Malpositioning of the implant is the most common reason for revision surgery following MIS SIJ fusion. The average revision rate was 3.2% across 24 studies [9]. Smith et al. [21] compared the revision rates between open and MIS surgeries and found a 43% revision rate in the open surgeries due to implant loosening, spinal nerve root implant irritation, and pseudoarthrosis; however, the revision rate in the MIS group was only 3.5%. Several other studies that compared open and MIS surgeries also reported higher revision rates in the open cohorts, showing the superiority of the MIS technique over open surgery [22,45,46]. Complications following MIS SIJ fusion tend to be minimal to none. Vanaclocha-Vanaclocha et al. [42] reported four patients with immediate postoperative pain that resolved with adequate antiinflammatory medications. Mehkri et al. [9] also found that complication rates were minimal and postoperative pain could be adequately addressed with antiinflammatory medications. Other studies reported postoperative pain due to implant malpositioning that did not require revision, fluid retention, trochanteric bursitis, and facet pain [42,47,48]. Some studies reported severe complications, including persistent lower back pain, nerve impingement, radiculitis, and neurologic deficits, due to screw mispositioning that required revision surgeries [44,49,50].
The future of MIS SIJ fusion lies in robot-assisted surgery with navigation. Lee et al. [51] compared robotic and nonrobotic sacroiliac fusion surgeries. They concluded that robotic surgery was associated with less radiation exposure due to the need for fewer fluoroscopic images during the surgery, thereby positively impacting surgical teams over their lifetimes while offering similar results in terms of fusion rates and patient satisfaction.
6. Conclusion
The SIJ has gained significant attention as one of the major causes of lower back pain. The history of SIJ fusion remained stable until the discovery of MIS. This new area offers patients a superior treatment option over the open technique with significantly lower complication rates and hospitalization times. This new area has been opened to innovation and advancement with the integration of robotic surgery techniques.

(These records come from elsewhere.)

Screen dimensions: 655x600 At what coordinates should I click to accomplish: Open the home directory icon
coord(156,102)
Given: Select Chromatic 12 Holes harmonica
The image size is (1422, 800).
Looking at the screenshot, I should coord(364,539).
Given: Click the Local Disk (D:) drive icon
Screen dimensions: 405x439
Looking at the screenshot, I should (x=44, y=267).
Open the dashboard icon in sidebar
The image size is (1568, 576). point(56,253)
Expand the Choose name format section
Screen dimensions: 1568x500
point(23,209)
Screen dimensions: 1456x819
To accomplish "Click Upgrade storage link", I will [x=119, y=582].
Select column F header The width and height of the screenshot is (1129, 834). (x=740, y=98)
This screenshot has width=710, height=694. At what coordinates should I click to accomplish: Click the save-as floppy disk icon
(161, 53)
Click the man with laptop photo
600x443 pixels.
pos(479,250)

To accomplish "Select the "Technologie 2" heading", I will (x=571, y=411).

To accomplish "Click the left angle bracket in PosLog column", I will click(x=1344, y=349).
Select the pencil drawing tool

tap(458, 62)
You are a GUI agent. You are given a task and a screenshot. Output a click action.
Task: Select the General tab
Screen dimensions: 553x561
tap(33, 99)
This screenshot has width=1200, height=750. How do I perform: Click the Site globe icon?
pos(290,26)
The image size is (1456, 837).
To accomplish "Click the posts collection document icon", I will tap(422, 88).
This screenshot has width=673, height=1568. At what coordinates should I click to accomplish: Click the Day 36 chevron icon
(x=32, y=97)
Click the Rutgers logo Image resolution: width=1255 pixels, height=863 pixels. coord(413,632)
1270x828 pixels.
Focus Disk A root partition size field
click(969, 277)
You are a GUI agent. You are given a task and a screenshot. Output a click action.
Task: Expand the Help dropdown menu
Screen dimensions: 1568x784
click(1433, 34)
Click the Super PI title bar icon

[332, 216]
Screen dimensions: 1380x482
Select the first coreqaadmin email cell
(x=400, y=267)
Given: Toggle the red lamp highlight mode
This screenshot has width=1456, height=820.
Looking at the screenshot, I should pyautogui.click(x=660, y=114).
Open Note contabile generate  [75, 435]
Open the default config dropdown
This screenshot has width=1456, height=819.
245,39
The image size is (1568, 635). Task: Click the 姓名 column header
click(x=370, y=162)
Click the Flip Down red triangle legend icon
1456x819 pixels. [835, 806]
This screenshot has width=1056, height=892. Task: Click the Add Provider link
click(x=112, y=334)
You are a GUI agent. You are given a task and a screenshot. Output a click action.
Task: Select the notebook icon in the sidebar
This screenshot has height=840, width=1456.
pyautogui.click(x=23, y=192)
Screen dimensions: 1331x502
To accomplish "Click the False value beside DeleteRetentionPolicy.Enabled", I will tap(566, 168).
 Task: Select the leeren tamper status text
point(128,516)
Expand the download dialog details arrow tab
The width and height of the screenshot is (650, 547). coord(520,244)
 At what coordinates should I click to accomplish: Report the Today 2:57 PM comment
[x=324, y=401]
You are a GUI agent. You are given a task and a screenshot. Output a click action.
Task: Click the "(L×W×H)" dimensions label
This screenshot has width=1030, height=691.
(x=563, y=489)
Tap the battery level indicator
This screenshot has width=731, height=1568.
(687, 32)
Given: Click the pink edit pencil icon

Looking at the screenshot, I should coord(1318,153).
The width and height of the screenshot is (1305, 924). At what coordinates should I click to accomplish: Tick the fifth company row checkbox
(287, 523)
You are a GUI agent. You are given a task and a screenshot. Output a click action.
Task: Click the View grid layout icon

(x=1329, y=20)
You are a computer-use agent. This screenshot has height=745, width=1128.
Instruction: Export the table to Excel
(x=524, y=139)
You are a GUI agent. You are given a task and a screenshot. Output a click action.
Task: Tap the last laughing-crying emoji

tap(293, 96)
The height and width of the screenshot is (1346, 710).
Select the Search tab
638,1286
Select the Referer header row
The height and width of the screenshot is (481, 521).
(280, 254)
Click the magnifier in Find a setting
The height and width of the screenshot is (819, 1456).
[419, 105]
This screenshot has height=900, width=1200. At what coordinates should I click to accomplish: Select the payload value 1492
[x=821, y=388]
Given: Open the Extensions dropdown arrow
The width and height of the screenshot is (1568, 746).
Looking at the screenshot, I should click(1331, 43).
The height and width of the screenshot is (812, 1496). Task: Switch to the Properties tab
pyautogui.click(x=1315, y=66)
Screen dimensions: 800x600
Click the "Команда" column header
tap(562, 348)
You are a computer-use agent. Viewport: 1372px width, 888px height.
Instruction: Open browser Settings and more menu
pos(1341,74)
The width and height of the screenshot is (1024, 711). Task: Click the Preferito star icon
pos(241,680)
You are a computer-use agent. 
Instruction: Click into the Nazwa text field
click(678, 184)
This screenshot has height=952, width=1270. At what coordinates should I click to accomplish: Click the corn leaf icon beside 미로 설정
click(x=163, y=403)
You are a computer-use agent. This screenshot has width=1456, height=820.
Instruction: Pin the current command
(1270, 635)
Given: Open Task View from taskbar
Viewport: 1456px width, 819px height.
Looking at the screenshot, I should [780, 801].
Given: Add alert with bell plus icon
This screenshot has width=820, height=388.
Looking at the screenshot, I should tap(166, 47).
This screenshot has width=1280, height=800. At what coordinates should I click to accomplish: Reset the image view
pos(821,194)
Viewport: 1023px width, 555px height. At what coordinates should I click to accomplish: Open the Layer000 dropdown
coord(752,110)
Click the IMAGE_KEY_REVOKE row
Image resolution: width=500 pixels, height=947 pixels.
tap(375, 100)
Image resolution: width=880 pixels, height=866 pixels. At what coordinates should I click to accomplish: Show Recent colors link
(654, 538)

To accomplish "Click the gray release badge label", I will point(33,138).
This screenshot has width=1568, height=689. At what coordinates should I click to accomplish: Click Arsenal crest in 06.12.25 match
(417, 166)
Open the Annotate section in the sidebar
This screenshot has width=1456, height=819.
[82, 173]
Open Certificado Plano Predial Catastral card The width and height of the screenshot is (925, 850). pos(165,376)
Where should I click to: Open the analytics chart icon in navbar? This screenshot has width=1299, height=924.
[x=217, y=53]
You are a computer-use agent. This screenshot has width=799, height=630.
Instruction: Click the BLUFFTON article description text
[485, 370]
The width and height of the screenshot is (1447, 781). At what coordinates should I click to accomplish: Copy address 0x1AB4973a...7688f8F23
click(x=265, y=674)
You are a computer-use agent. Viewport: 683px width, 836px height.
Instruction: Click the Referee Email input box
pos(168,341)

Acknowledgment/disclaimers/conflict of interest
None of the authors have any conflict of interest, and all authors are in agreement with the content of the manuscript.
Footnotes
Informed consent/ethical declaration: All procedures were in accordance with the ethical standards of the responsible committees on human experimentation (institutional and national) and with the Helsinki Declaration of 1975, as revised in 2008. Ethics committee approval was granted by our institution. As this was retrospective research, no informed consent was obtained from participants.
Funding: This research did not receive any specific grants from funding agencies in the public, commercial, or not-for-profit sectors.